» Activity
Search the data below for "date" and report how many lines contain it, with no other text.
*** Opening Supplied material ***
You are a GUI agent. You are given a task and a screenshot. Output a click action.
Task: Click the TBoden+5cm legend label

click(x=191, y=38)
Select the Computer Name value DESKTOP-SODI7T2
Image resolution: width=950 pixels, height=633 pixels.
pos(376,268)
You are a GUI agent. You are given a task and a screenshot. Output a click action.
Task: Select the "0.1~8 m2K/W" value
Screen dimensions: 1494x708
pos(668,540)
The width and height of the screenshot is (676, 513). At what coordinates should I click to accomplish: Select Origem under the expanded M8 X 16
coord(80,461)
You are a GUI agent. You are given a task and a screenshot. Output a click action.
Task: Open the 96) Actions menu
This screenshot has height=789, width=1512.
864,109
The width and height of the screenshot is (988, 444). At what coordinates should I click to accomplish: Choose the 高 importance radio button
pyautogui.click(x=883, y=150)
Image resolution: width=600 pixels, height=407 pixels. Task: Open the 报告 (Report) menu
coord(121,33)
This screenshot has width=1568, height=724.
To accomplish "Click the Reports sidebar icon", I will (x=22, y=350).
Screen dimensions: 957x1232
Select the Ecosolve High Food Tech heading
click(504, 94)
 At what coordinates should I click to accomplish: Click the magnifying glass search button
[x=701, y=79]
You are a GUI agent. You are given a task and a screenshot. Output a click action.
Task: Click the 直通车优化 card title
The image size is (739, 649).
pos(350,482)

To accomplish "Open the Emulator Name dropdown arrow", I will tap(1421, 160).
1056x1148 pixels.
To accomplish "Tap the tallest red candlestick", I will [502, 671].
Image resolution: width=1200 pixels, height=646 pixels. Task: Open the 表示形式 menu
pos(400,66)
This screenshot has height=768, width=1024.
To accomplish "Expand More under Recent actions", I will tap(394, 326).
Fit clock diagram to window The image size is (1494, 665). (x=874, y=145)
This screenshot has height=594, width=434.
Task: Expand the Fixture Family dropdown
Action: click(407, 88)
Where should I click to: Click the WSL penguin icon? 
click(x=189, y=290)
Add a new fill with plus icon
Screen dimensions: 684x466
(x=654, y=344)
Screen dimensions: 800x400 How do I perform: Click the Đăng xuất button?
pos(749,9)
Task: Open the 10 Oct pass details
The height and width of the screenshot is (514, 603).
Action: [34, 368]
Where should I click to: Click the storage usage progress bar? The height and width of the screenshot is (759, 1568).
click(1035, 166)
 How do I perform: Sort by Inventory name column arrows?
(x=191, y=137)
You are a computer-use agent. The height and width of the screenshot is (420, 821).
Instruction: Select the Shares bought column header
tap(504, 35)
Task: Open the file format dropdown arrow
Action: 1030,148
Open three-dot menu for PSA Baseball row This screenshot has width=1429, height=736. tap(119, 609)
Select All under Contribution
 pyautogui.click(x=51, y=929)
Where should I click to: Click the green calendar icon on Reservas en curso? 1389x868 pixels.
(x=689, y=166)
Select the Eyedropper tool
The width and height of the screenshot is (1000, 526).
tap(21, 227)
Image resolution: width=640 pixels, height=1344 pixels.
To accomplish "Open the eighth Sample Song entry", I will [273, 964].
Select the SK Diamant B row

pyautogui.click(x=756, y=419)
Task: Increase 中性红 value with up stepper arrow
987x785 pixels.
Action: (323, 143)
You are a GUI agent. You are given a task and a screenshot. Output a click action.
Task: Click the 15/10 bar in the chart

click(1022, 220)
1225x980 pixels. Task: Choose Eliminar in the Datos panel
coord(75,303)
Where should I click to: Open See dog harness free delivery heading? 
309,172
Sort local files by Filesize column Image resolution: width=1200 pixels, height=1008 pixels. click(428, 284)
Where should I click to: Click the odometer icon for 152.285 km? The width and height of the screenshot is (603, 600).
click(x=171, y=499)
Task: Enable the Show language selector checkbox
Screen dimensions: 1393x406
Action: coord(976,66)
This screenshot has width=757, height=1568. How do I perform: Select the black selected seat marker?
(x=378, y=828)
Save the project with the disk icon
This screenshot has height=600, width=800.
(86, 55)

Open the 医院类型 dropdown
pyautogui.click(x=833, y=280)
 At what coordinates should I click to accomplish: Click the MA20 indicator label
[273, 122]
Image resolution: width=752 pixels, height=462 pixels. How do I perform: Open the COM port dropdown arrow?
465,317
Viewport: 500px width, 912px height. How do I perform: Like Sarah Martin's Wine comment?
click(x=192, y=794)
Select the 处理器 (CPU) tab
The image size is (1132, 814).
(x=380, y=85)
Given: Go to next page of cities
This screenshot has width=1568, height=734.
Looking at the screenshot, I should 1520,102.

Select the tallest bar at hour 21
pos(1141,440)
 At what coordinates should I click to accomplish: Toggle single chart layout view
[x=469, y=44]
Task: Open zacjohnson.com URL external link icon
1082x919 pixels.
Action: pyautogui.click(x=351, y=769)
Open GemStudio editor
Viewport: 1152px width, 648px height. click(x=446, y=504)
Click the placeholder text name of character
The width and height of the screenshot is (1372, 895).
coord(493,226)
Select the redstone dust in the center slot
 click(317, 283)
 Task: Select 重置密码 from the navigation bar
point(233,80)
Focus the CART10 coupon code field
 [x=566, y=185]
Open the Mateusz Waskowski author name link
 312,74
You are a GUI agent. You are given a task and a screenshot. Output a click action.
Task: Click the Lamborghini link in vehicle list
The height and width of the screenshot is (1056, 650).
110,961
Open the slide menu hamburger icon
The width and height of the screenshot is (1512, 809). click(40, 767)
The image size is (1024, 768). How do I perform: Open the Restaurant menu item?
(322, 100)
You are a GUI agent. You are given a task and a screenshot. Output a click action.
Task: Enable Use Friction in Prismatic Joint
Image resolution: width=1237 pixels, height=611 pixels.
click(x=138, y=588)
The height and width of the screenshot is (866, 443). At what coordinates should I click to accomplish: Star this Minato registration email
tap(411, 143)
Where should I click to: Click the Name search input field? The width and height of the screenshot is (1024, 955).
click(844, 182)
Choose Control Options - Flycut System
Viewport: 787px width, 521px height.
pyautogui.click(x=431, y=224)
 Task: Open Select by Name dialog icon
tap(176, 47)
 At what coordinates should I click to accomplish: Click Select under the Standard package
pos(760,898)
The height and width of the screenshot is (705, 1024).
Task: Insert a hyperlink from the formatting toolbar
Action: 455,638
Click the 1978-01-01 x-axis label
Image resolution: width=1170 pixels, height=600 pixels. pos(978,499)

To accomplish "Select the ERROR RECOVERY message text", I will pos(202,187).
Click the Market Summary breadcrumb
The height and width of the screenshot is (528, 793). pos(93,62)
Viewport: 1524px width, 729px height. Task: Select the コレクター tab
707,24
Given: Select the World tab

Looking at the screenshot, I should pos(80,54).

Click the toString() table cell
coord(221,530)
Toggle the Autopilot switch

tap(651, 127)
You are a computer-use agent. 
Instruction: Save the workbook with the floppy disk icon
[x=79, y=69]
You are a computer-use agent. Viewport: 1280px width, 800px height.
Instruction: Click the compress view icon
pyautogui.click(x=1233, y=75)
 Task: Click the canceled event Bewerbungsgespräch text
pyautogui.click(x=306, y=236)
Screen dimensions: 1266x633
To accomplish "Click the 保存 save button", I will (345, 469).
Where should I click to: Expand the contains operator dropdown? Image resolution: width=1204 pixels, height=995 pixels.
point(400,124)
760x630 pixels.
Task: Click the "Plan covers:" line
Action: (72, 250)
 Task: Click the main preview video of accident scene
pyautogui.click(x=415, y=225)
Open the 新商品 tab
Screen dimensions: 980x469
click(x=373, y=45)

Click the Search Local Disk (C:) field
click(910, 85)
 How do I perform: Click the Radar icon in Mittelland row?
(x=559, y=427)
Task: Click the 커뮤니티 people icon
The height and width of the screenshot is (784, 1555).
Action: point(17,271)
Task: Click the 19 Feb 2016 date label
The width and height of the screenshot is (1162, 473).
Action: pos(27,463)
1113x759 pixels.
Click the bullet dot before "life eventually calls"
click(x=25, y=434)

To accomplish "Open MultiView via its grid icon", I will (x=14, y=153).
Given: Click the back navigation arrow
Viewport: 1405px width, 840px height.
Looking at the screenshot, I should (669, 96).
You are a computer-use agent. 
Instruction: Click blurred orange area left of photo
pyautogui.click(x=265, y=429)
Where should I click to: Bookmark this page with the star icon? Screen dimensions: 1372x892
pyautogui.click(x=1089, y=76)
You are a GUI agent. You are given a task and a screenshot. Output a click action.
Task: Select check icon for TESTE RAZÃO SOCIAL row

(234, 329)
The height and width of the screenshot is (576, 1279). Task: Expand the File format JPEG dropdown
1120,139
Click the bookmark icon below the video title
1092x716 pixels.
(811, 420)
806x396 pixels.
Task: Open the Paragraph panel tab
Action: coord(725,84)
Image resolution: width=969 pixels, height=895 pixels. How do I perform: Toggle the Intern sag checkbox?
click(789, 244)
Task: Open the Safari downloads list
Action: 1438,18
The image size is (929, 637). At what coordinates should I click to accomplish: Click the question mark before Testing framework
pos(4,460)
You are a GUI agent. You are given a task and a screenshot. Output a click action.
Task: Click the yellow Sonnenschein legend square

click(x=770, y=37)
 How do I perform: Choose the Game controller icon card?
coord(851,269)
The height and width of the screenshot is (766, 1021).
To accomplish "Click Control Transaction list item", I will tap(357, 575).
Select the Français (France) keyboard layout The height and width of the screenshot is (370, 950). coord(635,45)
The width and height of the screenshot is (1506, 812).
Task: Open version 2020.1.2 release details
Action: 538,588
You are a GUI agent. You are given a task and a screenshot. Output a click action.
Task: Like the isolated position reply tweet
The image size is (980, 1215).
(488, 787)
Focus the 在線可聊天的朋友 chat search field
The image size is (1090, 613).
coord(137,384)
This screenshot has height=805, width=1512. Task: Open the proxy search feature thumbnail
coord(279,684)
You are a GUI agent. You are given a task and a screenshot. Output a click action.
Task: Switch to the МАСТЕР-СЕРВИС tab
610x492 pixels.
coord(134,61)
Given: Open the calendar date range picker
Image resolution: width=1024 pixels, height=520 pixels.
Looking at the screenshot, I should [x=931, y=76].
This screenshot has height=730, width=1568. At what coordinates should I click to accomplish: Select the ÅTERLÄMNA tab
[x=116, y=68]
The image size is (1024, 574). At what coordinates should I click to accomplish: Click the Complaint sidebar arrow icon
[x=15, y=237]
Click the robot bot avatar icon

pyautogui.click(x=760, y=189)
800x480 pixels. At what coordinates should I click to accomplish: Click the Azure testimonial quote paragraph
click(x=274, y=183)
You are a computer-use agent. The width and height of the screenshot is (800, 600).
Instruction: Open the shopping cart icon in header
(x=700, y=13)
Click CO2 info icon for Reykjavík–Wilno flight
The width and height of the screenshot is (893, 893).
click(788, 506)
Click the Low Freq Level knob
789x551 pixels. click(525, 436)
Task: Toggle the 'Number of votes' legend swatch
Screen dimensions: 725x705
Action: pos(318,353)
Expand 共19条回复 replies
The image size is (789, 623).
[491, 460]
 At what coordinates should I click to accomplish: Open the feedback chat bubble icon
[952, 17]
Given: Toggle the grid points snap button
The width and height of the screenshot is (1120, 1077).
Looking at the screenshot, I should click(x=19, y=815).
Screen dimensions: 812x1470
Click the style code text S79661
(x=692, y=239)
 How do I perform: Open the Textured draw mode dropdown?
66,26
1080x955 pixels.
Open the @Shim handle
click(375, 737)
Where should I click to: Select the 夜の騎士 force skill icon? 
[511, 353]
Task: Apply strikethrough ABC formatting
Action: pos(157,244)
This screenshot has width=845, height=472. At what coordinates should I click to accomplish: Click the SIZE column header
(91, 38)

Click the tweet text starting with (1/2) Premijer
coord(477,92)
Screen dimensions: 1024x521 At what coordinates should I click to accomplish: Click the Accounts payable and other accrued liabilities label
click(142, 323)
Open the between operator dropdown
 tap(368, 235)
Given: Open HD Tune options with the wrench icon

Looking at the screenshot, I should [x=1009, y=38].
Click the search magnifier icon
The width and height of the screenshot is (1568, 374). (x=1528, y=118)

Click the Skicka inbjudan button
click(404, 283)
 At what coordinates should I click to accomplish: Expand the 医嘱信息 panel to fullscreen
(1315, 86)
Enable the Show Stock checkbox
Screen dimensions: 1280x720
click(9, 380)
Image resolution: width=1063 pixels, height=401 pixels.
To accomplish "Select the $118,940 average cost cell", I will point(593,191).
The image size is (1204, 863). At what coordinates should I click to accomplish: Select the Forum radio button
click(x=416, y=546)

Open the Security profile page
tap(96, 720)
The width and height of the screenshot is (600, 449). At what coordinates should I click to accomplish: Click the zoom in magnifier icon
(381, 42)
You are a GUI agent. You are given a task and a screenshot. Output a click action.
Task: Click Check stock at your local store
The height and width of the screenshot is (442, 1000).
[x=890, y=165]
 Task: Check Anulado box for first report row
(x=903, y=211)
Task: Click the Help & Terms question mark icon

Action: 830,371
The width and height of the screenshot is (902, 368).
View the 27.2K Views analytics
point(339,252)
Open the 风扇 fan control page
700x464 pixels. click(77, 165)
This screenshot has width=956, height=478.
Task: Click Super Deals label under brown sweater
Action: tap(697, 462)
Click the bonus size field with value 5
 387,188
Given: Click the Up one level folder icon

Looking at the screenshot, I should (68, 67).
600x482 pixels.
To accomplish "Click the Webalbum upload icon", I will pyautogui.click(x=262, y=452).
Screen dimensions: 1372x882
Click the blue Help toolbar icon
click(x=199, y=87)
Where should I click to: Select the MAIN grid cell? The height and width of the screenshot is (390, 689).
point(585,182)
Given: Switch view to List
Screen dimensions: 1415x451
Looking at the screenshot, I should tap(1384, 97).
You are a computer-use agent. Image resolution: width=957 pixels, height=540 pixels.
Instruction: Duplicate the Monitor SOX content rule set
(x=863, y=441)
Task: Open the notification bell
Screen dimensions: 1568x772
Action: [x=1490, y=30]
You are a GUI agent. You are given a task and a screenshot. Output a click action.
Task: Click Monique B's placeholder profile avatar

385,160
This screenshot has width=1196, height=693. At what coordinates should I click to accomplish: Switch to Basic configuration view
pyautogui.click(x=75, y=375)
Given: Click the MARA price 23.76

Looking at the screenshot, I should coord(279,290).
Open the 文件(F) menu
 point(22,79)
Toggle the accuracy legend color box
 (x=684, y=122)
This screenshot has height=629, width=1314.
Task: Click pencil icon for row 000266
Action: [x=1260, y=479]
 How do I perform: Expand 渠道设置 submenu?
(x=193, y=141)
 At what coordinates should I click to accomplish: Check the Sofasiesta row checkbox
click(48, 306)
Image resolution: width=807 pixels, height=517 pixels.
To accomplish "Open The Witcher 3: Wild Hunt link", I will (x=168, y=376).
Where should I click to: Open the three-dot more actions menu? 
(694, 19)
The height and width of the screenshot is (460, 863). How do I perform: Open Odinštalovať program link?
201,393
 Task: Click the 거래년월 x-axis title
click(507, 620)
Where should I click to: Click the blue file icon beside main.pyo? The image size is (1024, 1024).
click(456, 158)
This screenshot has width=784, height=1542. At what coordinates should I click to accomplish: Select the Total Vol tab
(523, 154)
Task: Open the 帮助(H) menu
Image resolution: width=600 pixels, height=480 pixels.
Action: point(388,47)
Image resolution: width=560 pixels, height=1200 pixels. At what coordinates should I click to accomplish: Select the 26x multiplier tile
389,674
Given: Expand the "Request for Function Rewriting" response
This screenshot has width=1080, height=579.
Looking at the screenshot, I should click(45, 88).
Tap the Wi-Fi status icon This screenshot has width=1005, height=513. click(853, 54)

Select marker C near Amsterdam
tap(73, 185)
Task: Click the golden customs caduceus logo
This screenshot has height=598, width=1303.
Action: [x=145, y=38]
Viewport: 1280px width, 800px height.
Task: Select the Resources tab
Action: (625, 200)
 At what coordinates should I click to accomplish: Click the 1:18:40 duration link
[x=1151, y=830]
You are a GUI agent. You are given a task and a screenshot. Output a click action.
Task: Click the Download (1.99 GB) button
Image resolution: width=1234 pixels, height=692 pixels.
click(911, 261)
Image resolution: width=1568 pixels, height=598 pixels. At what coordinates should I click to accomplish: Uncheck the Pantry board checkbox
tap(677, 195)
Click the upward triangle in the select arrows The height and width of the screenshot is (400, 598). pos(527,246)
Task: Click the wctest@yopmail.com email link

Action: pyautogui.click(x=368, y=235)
*** Closing Supplied material ***
» Written reply
2